Jessica, would you like to kick off our discussion with a quick overview of what exactly a fund recap is?
Jessica Marlin: Happy to. Very briefly, in a fund recapitalization, a sponsor sells some or all of its investment in one or more portfolio companies to a continuation vehicle that is managed by the same sponsor, but capitalized by a new investor base. Existing investors typically are given the option of either cashing out all or a portion of their indirect interest in the asset or continuing their investment through a new continuation vehicle. That continued participation can be structured either as a “roll” or as a “reinvest.”
These transactions can be attractive for sponsors and investors for a range of reasons. For example, a sponsor may have a firm conviction in a longer-term value creation thesis, but if the assets have already performed well and appreciated in value, fund investors may want to cash out. A fund recap can allow the sponsor to retain the exposure to the assets they like while giving a nearer-term liquidity option to interested investors. (This can be particularly relevant under choppier market conditions, where sponsors may worry that the market isn’t properly valuating an asset.) Alternatively, one or more of the assets may require more follow on capital and/or a longer realization timeline than is available within the existing fund, and a fund recap, again, provides a mechanism for the sponsor to access that capital and additional time.

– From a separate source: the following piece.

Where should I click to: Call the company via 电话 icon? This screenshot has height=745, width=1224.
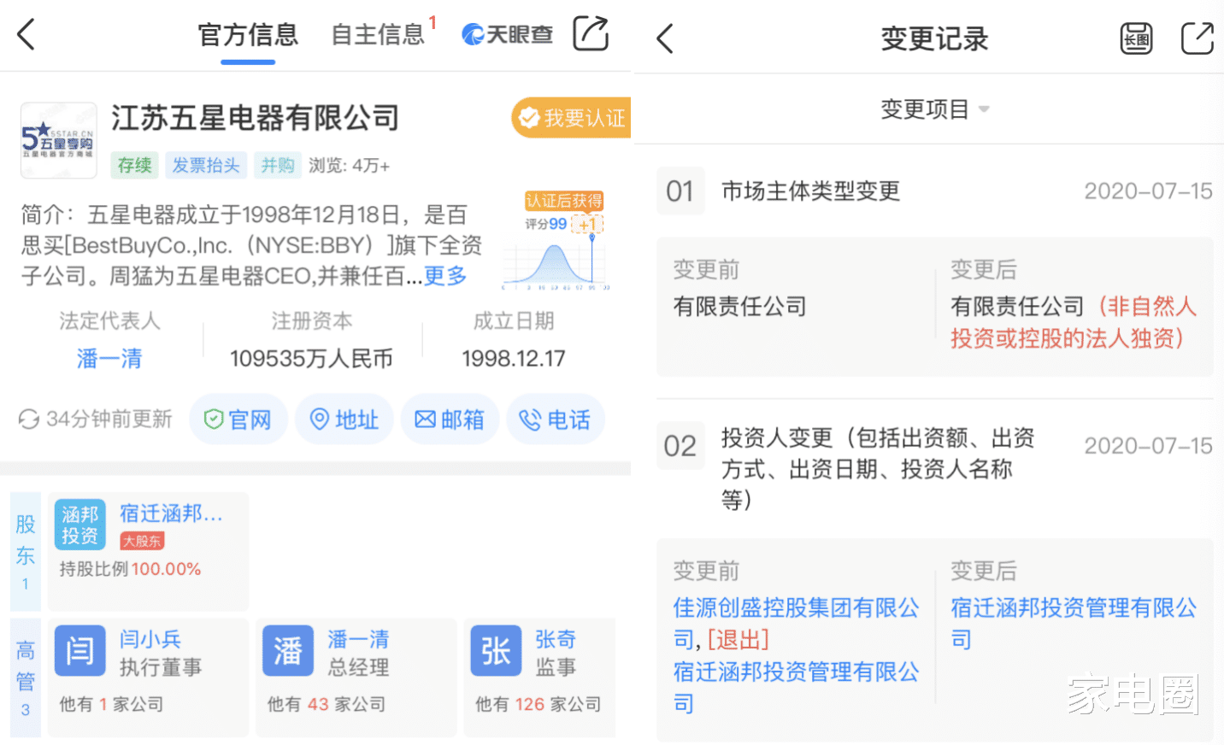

Lindsey, do you want to discuss the legal and other considerations?
Lindsey Goldstein: As Jessica noted, there are a number of compelling business reasons that may prompt a sponsor to pursue a fund recapitalization. There are, however, some considerations that sponsors will want to keep in mind. First and foremost, because these transactions involve selling an asset from one of the sponsor’s funds to another (and where the sponsor may receive additional fee and carry streams from the continuation fund), the sponsor will want to carefully navigate the conflicts of interest inherent in these deals. Depending on the terms of the existing fund’s LPA, the sponsor may need to go to the full LP base for approval or may be able to have the conflict blessed by the LPAC.
A sponsor also will want to check whether any other approvals are required—for example, under individual investors’ side letters or under the terms of the underlying asset’s shareholders agreement or other governing documentation.

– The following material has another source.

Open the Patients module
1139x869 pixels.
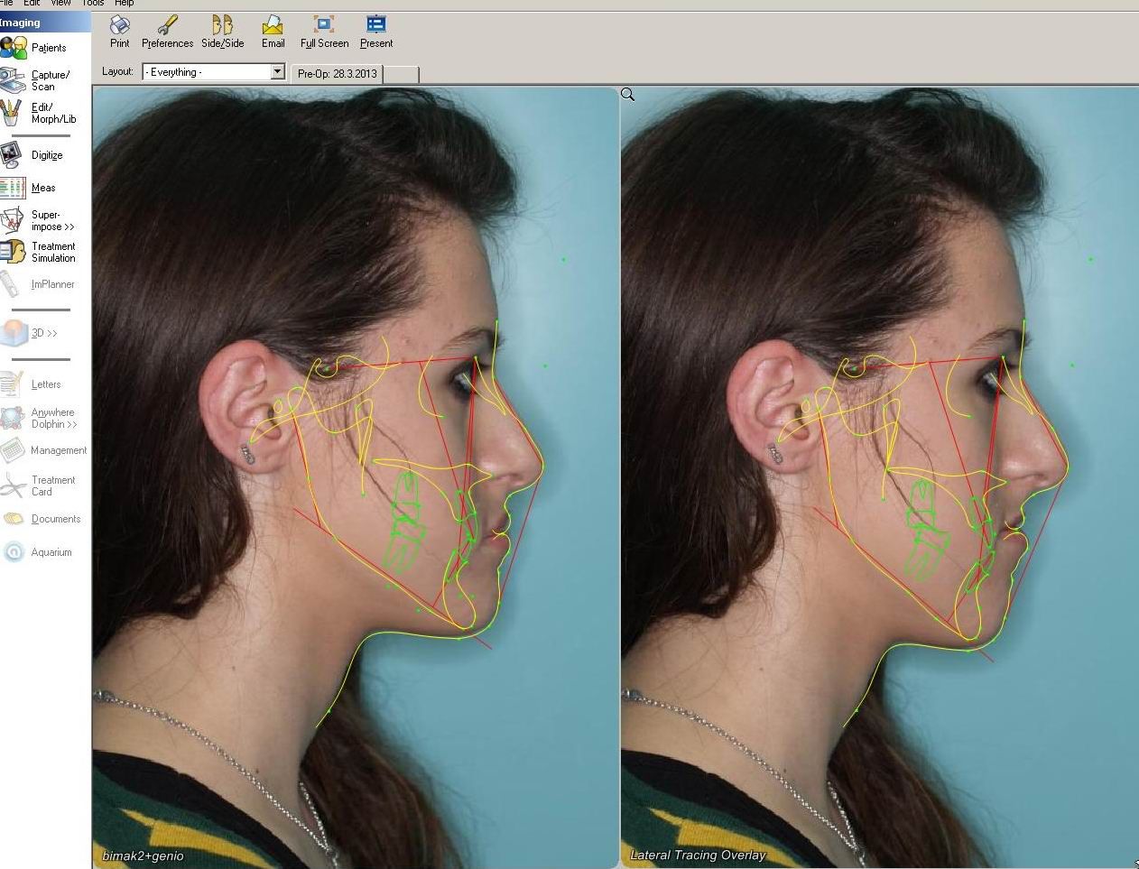[34, 48]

Another consideration relates to the presence of any existing coinvestors. In particular, depending on the terms of any coinvestor arrangements, the sponsor may or may not be able to drag coinvestors in the transaction, or coinvestors may have tag rights. Sponsors’ views of coinvestor participation in the recap also may depend on the particulars of the transaction. For example, if there is limited capacity on the buy side or if there are concerns about deal complexity or timing, a sponsor may prefer not to give coinvestors the option of selling in the deal. Conversely, it may be that a secondary buyer has indicated it wants a larger exposure to a particular asset, motivating a sponsor to find a way to offer liquidity to those coinvestors. Relationship factors—and the document terms—will all play a role.
That brings us to the question of the typical deal process for one of these transactions. As a first step, a sponsor typically will engage a placement agent to solicit interest from secondary buyers. Isabel, do you want to speak to the auction process and what considerations are top of mind for secondary buyers?
Isabel Dische: Certainly. Just to say it, in the first instance, sponsors also will want to evaluate whether to sell one or more of the assets outright as compared with pursuing a fund recap. The pool of potential buyers will be different for a recap than for an outright exit, as typically these deals have been the domain of secondary buyers as compared with other sponsors and corporates. The deal size—whether too large or too small—may further limit interest even amongst secondary buyers.
Much as with the process for selling an asset to a third party buyer, the sponsor’s agent will solicit interest from a number of secondary buyers in the first instance. With the diligence and bidding process, the pool of interested buyers will likely shrink. Having some level of communication with the fund’s LPAC at each stage of the bidding process can help make sure the direction of deal structures and pricing being discussed are within the bounds that the LPAC supports, helping with deal certainty. So, what can go wrong?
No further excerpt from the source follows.